- Quesito a:
Rispondi a queste domande sull'intervista riportata più avanti:
(i) In quale città e in quale anno è nato Gianluca Caputi?
(ii) Come si chiama il laboratorio creativo da lui fondato?
(iii) Che cosa aveva avviato suo padre?

- Testo del documento:

Intervista a Gianluca Caputi
di Rosa Manauzzi
Nasce a San Paolo del Brasile nel 1961, vive e lavora a Roma. Architetto e designer, è il fondatore di Caputistudio, laboratorio creativo di architettura attivo nel campo dello yacht design, architettura civile, arte applicata e design. La pratica pittorica è stata da sempre una delle sue occupazioni e nel 2010 avvia una ricerca cistica che lo porta, da una parte, al recupero iconografico di soggetti pittorici del passato, dall’altra alla loro alterazione attraverso l’uso di materiali non convenzionali o per mezzo della sovrascrittura dell’immagine.
Da sempre sei amante del mare. Quanta influenza ha avuto l’idea di uno spazio tanto aperto quanto misterioso nei tuoi studi e nelle scelte post-universitarie?
Il mare nel senso di “tabula rasa” è lo scenario ideale per oggetti di design che prescindono dal contesto. In questo senso il progetto di un’ imbarcazione è autoreferenziale e dunque molto diverso da un’ opera di architettura civile. Ma non parlerei di libertà compositiva in senso assoluto. Il disegno di una barca deve rispettare alcuni concetti fondamentali basati sull’idrodinamica, aerodinamica ed ergonomia. Inoltre in una barca gioca un ruolo importante il peso e la performance dinamica. In un certo senso somma le specificità e le complessità della casa più quelle dell’automobile. Più che gli studi accademici il mare ha influenzato il mio lavoro di architetto ed il mio approccio radicale al progetto.
Sei praticamente figlio d’arte, avendo tuo padre avviato un cantiere navale che si è occupato di lavori notevoli anche per casate importanti. Quanto ha contato la sua esperienza nella tua formazione e nel tuo lavoro?
Fondamentale. mi ha introdotto nel mondo dello yachting che ti costringe ad uscire dal guscio nazionale e ti porta a viaggiare molto all’estero e a confrontarti con players internazionali. Gestisci budgets importanti, impari le lingue e hai l’opportunità di entrare in confidenza con luoghi o persone che normalmente vedi solo sui giornali. Ti apre la mente e ti spinge a migliorarti sempre e non accontentarti mai. Impari a conoscere l’eccellenza in fatto di materiali e professionalità. A proposito dei miliardari o regnanti che ho conosciuto e per i quali lavoro, mio padre mi ha insegnato ad avere rispetto per tutti ma anche ad avere coerenza e schiena sempre ben dritta.

- Materiale fornito:

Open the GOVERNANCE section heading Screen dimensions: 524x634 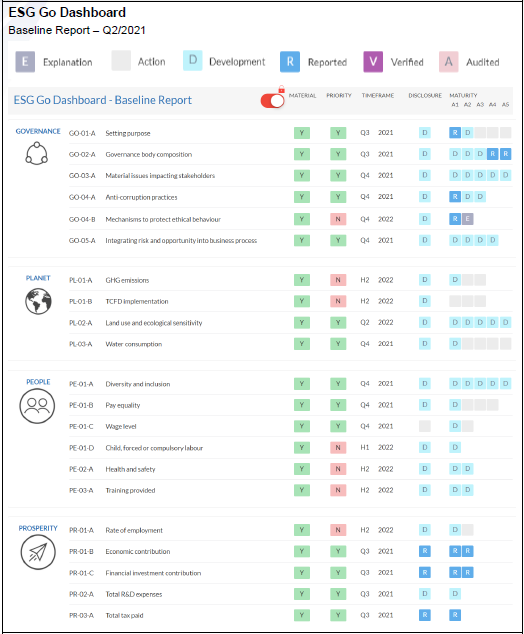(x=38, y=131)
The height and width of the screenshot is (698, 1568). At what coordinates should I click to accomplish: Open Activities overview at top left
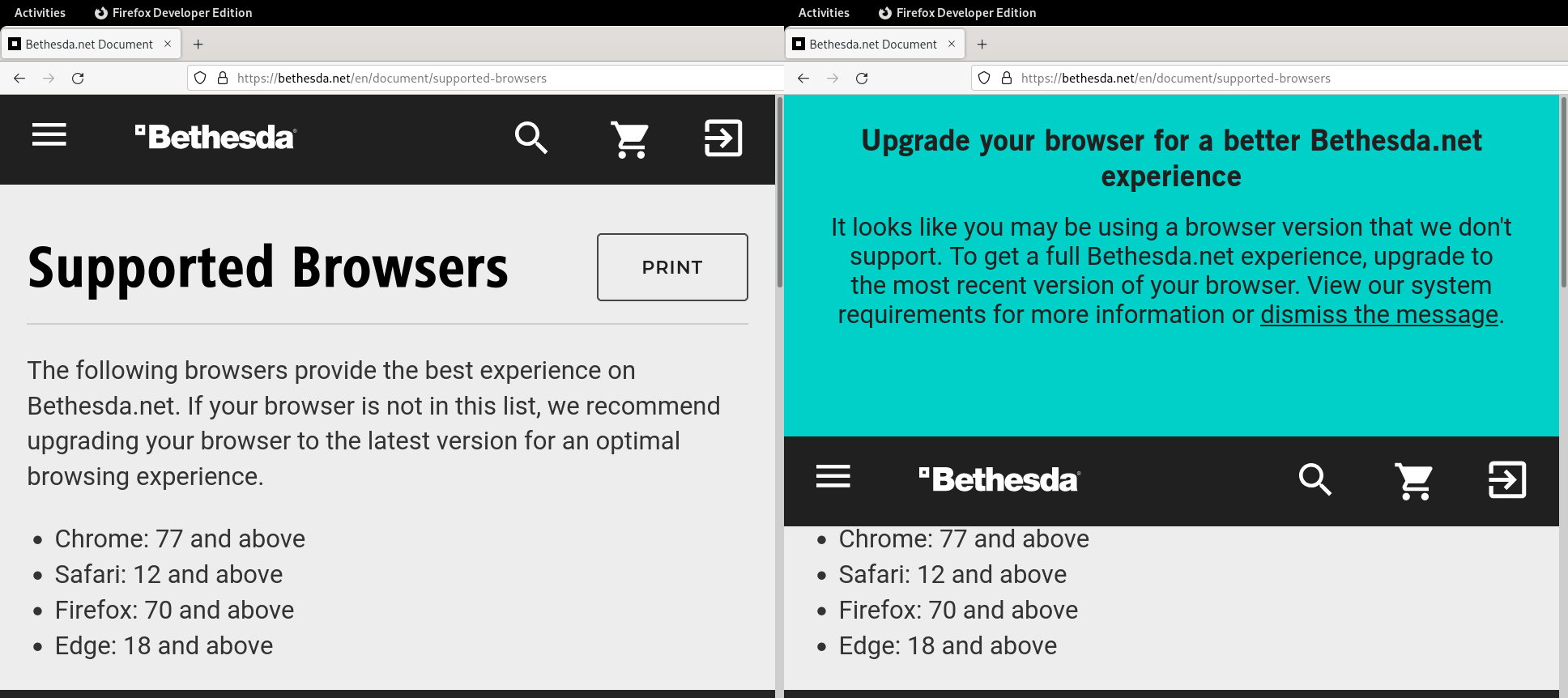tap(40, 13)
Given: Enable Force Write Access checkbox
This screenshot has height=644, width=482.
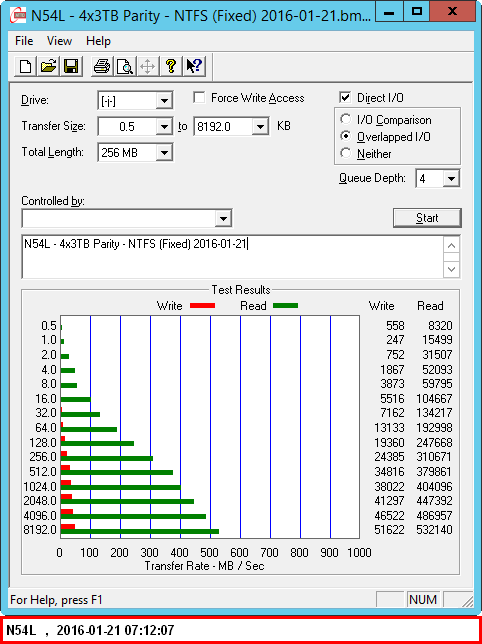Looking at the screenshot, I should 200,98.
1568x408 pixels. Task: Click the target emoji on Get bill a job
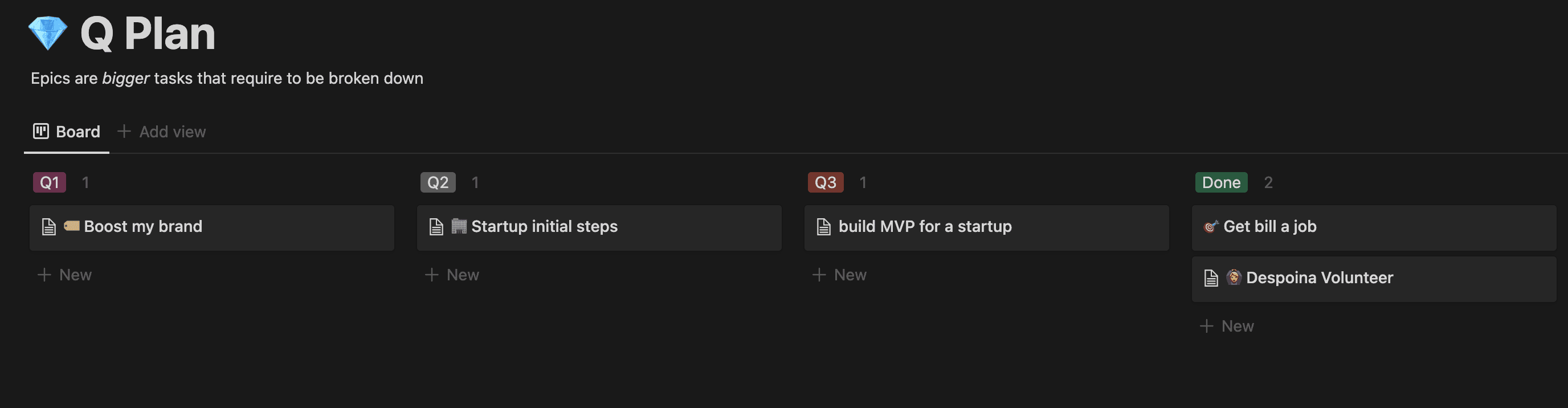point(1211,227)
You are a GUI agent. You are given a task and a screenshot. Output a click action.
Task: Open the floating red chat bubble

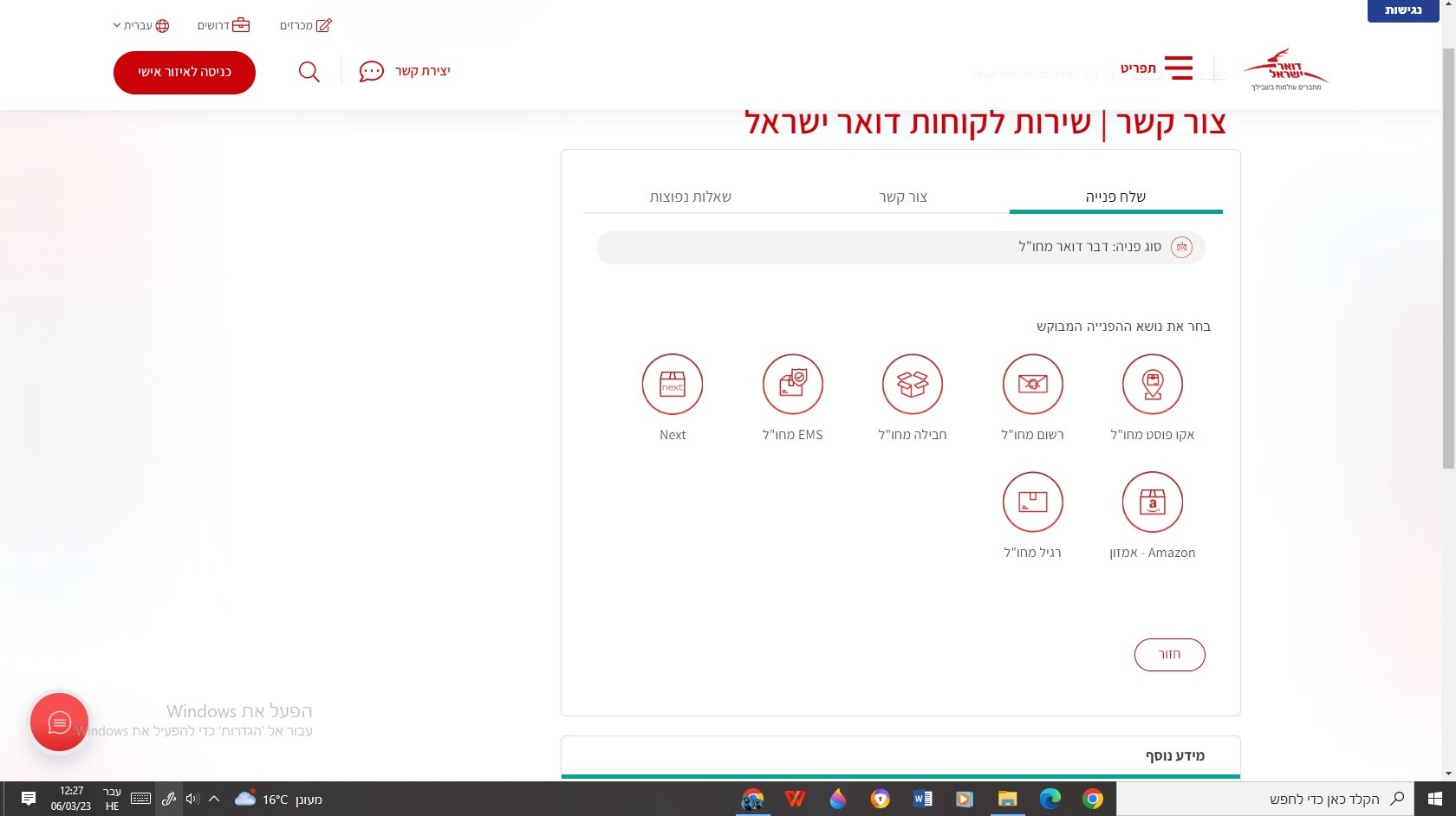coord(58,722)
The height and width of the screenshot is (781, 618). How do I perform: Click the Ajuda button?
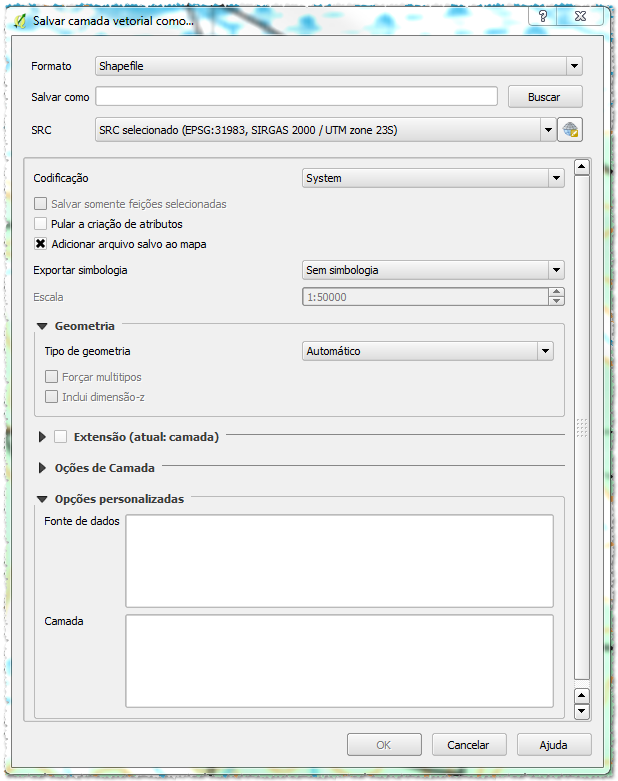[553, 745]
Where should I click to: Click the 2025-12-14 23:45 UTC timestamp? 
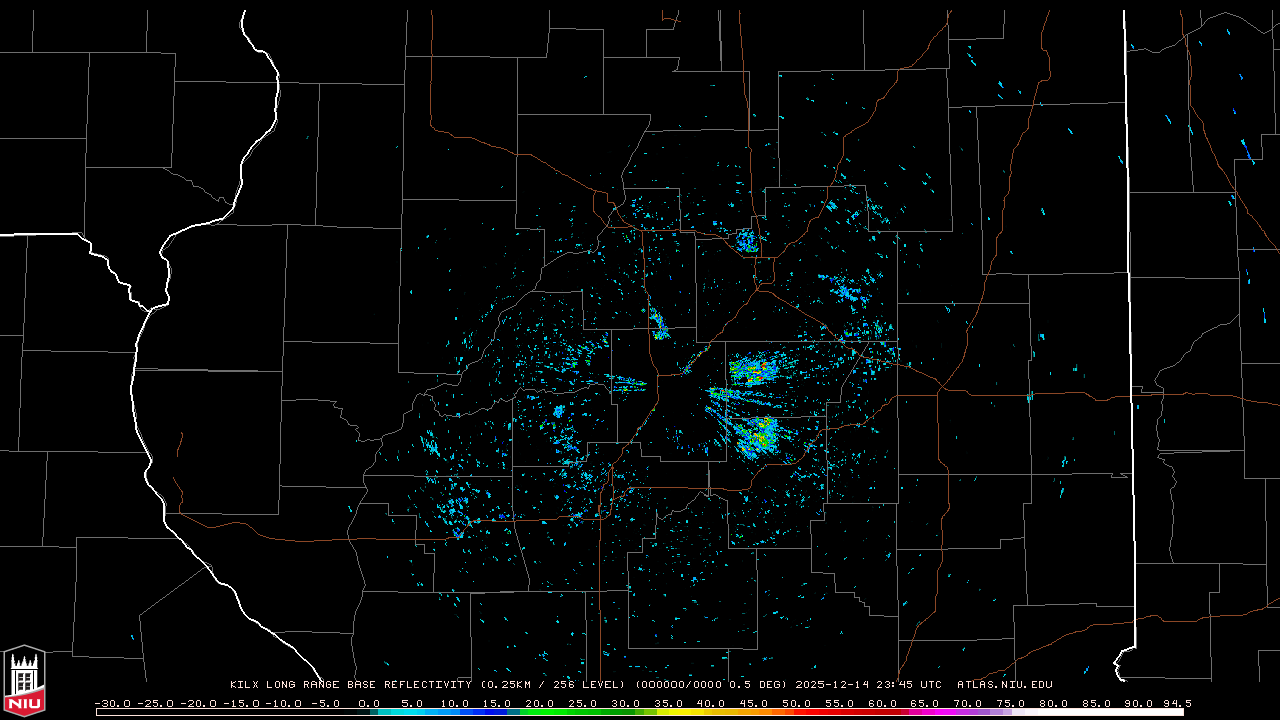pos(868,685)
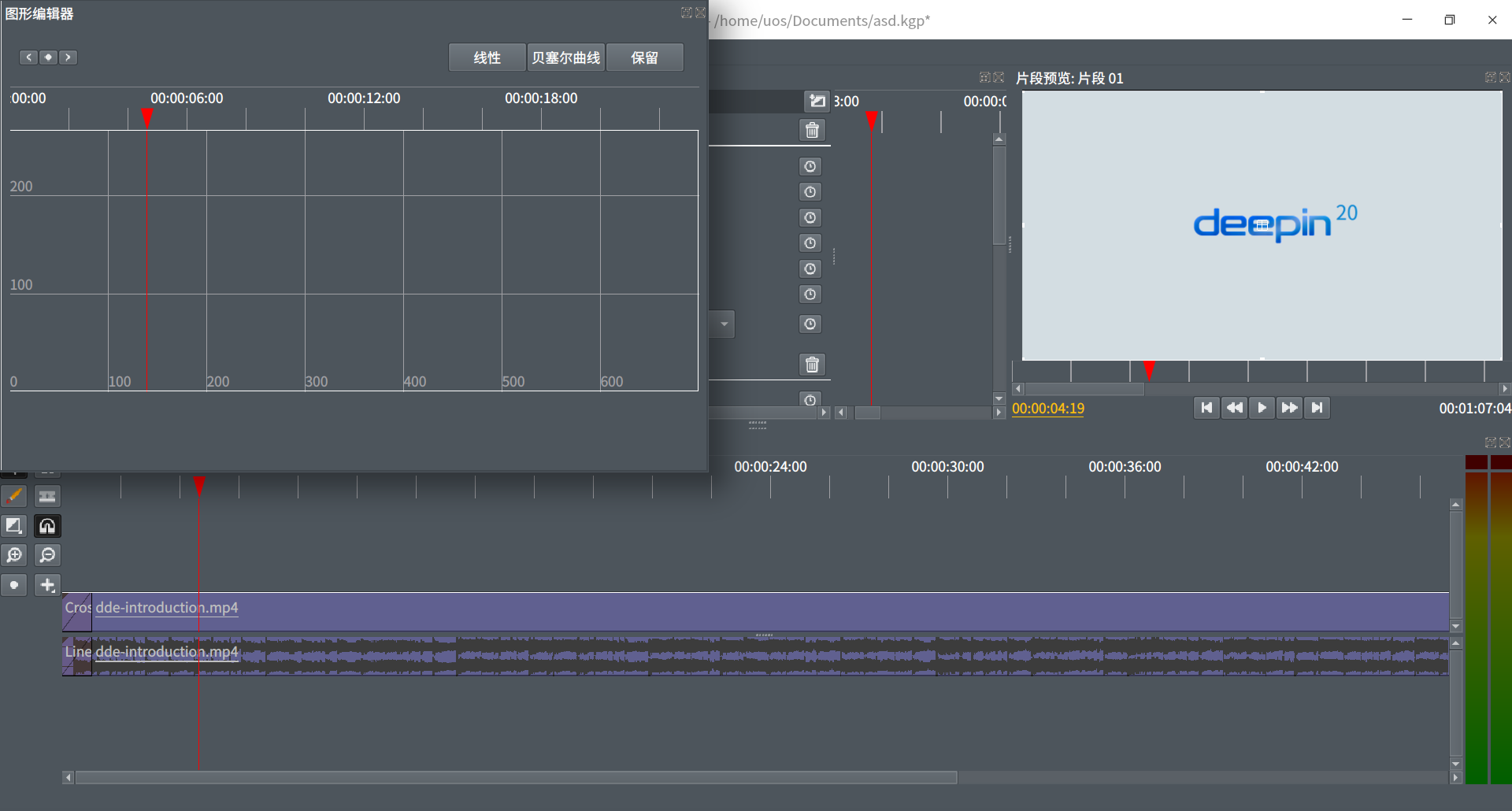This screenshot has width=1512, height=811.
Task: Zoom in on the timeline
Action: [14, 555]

- Quesito b:
Riscrivi le voci dalla riga che contiene "The height and width of the screenshot is (698, 1568)." fino alla fine delle voci, sostituendo "checkbox" con "toggle" e lasciando invariato tutto il resto. Ometti le immagini.

- Risposta a:
(i) A San Paolo del Brasile, nel 1961.
(ii) Caputistudio.
(iii) Un cantiere navale.

- Risposta b:
The height and width of the screenshot is (698, 1568). At what coordinates should I click to accomplish: Open Activities overview at top left
tap(40, 13)
Given: Enable Force Write Access toggle
This screenshot has height=644, width=482.
Looking at the screenshot, I should 200,98.
1568x408 pixels. Task: Click the target emoji on Get bill a job
point(1211,227)
You are a GUI agent. You are given a task and a screenshot. Output a click action.
Task: Open the floating red chat bubble

coord(58,722)
The height and width of the screenshot is (781, 618). How do I perform: Click the Ajuda button?
[553, 745]
Where should I click to: Click the 2025-12-14 23:45 UTC timestamp? 
pos(868,685)
This screenshot has width=1512, height=811.
Task: Zoom in on the timeline
Action: [14, 555]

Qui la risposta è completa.